The country also very wisely recognized the need for more concession development finance options to support its economy. The conclusion of the matter will always be the pursuit of export driven economic growth.

  • Mozambique is one of the few African countries that signed up for the IMF/World Bank's Debt Service Suspension Initiative. The country wisely took this option to have its loans restructured.
  • The ministry of finance in Mozambique also strongly recommended that the government stop borrowing and look for alternate sources of concessionary funding. This is according to an economics journal called the Club of Mozambique.

For this strategy to bear fruit or to yield the desired results of economic growth, it needs to prioritize industrialization of its economy to add value to the raw commodities that it produces. Exporting value added goods gives the country much wider scope to earn foreign exchange.

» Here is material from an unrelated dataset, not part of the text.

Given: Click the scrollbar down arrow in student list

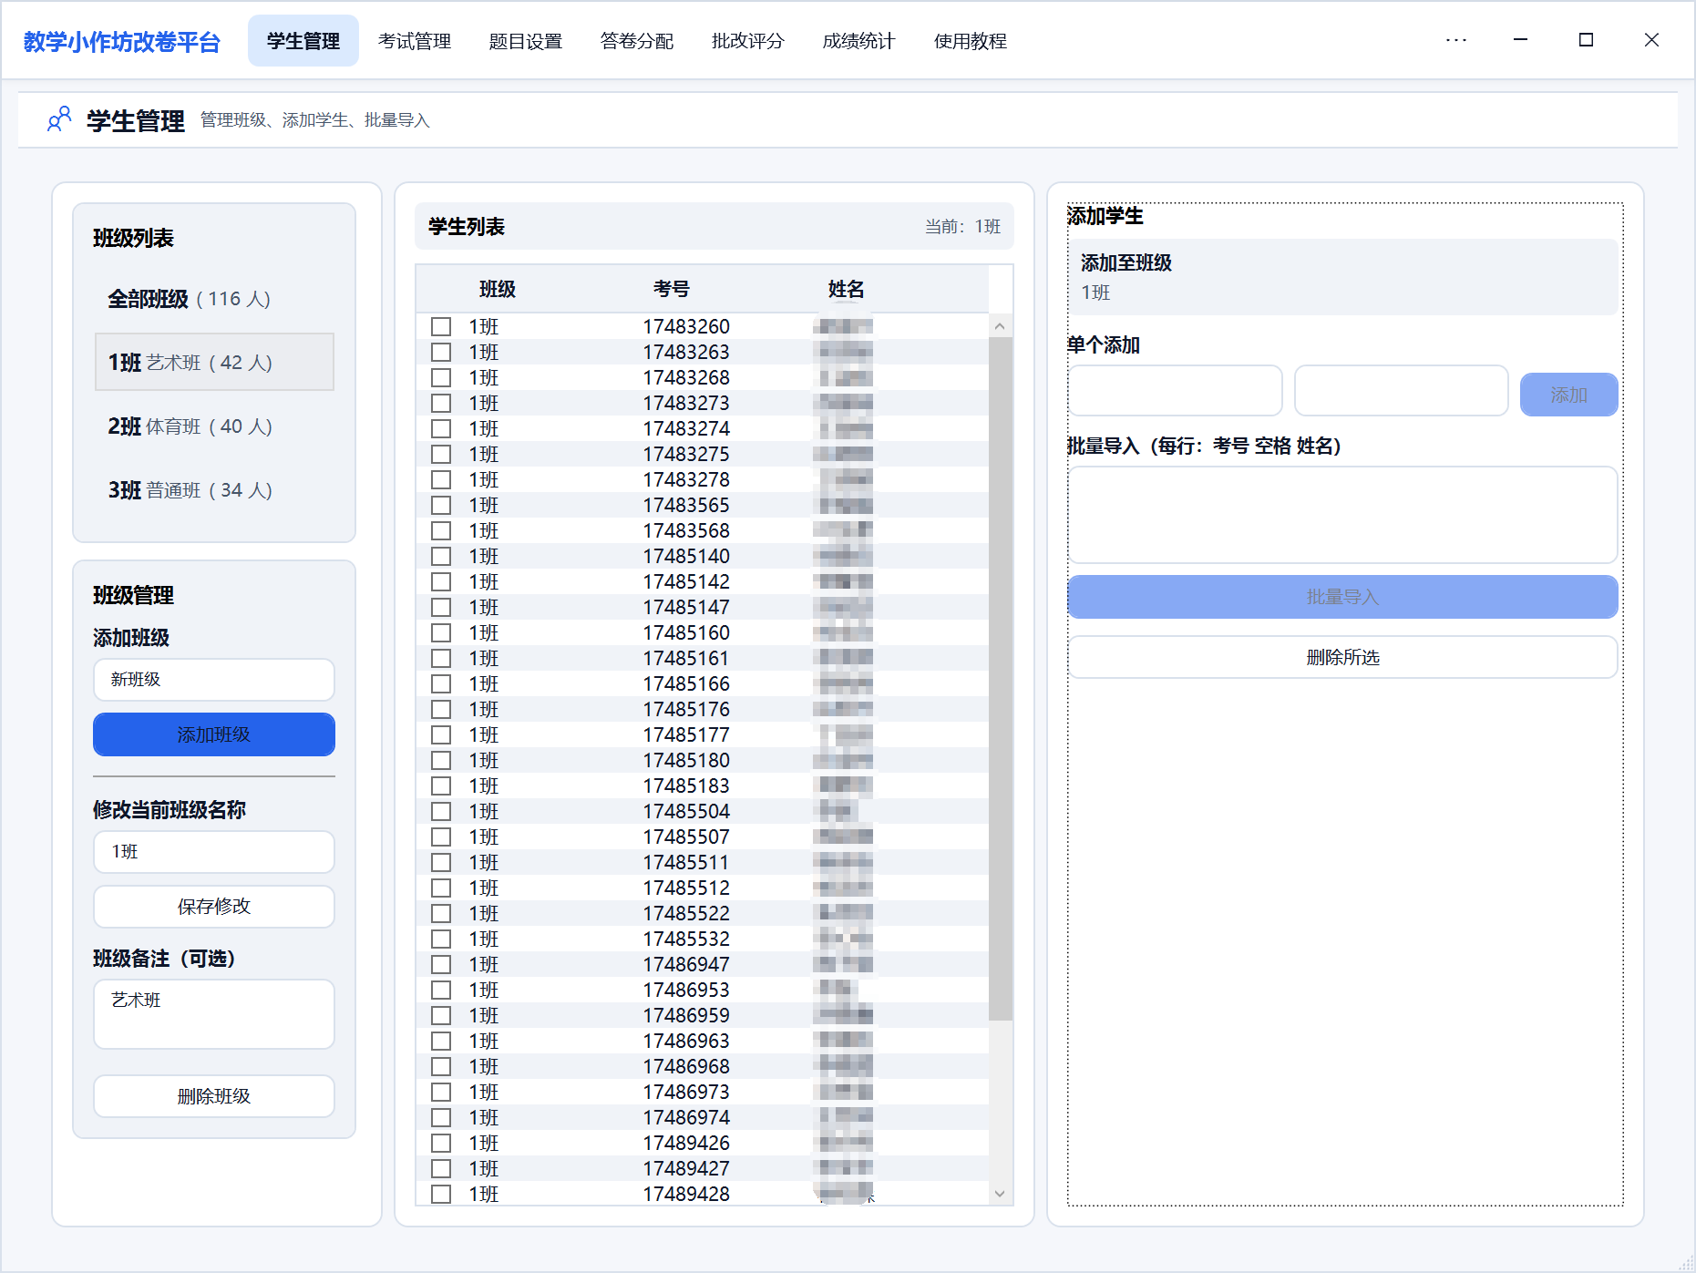Looking at the screenshot, I should point(1000,1193).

This is how South Korea in 35 years performed a most unprecedented economic miracle becoming an advanced economy from a poor agrarian less than a generation prior.

Beyond alternative funding options and the pursuit of export driven economic growth through rapid industrialization there are structural issues which would hamper the economic development of Mozambique. The World Bank estimates that 67% of the country's 32 million citizens live and work in rural areas.

"Despite having one of the fastest growing economies in Sub-Saharan Africa from 2000-2015, job-creation, poverty reduction, and human capital accumulation were limited, with most of the substantial wealth generated benefiting limited sections of the economy. With a human capital index of 0.36, extremely low levels of human capital are a structural constraint to rapid, inclusive, and sustainable growth in Mozambique," the World Bank says.